Housing is another category where Delaware ranks above the national average. Both for buying and renting, the price is about 6% higher than the national average — so you’ll have to plan your funds accordingly before choosing to move to the state with the smallest population. However, utilities are cheaper. As of April 2023, the median home sales price was about $421,000, so you should aim to save up a bit more than you would normally if you planned to move straight into a house in Delaware.
Transportation can be a major factor for many people, especially those who rely on public transportation to get around a city or to workplaces. You’ll have to consider how transportation fits into your daily life to determine how much this category might influence your expenses when living in Delaware. Remember, factors like gas prices can fluctuate and won’t always stay in the range you expect them to.
Delaware’s Department of Transportation seeks to give every traveler access to its local transportation system. A one-way DART Pass can be managed through the app and only costs $2, allowing you to take a trip to any bus stop you need in the First State. Luckily, public transportation is readily available, so if you don’t have a car, you can still get around the small state.

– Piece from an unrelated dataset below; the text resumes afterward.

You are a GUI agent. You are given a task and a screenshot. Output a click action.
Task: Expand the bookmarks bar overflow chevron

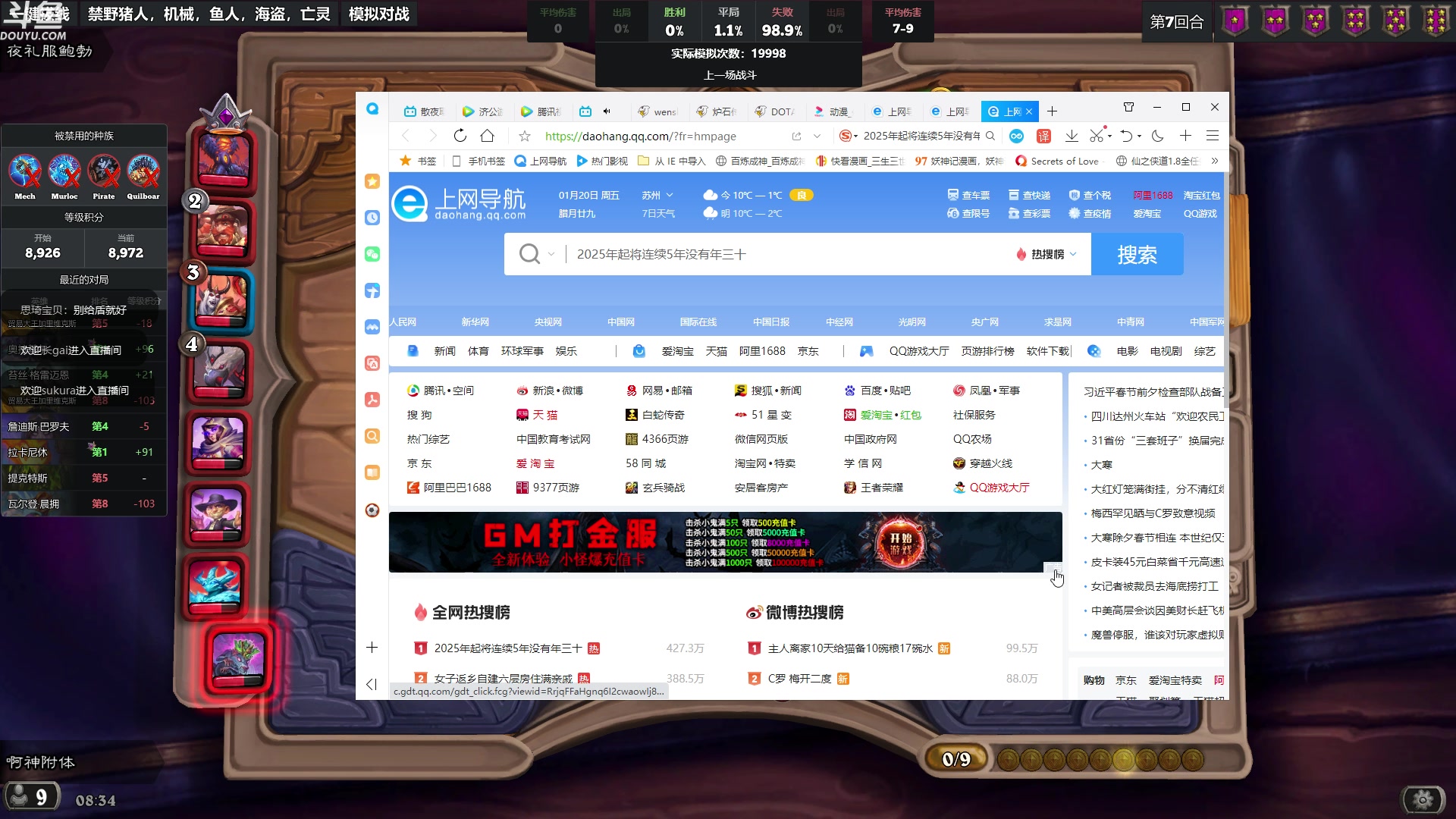pyautogui.click(x=1214, y=161)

Miscellaneous expenses can creep up over time, and it’s easy not to factor them into your moving decision if you aren’t paying attention. However, you might want to look at what applies to you — such as child care or education — to see what you may need to think about. In fact, miscellaneous expenses can vary from city to city or even within the same town, depending on what part you’re in.
The best way to tackle this cost would be to track your monthly expenses, then look up how much they’d be in the area of Delaware you want to move to. Then, you’ll have a better idea of how much something might cost. You should factor it into your overall expenses each month, including rent, health care and any other recurring costs.
Choose Whether Delaware Is Right For You
As with anywhere, you need to determine whether Delaware is right for you. While the cost of living in Delaware might leave you feeling conflicted, you can get a proper feel for the state by visiting for a few days. Try out different towns and see where you think you’ll settle. The state’s small enough to vacation for a few days. You never know — you might just fall in love with one of its cities.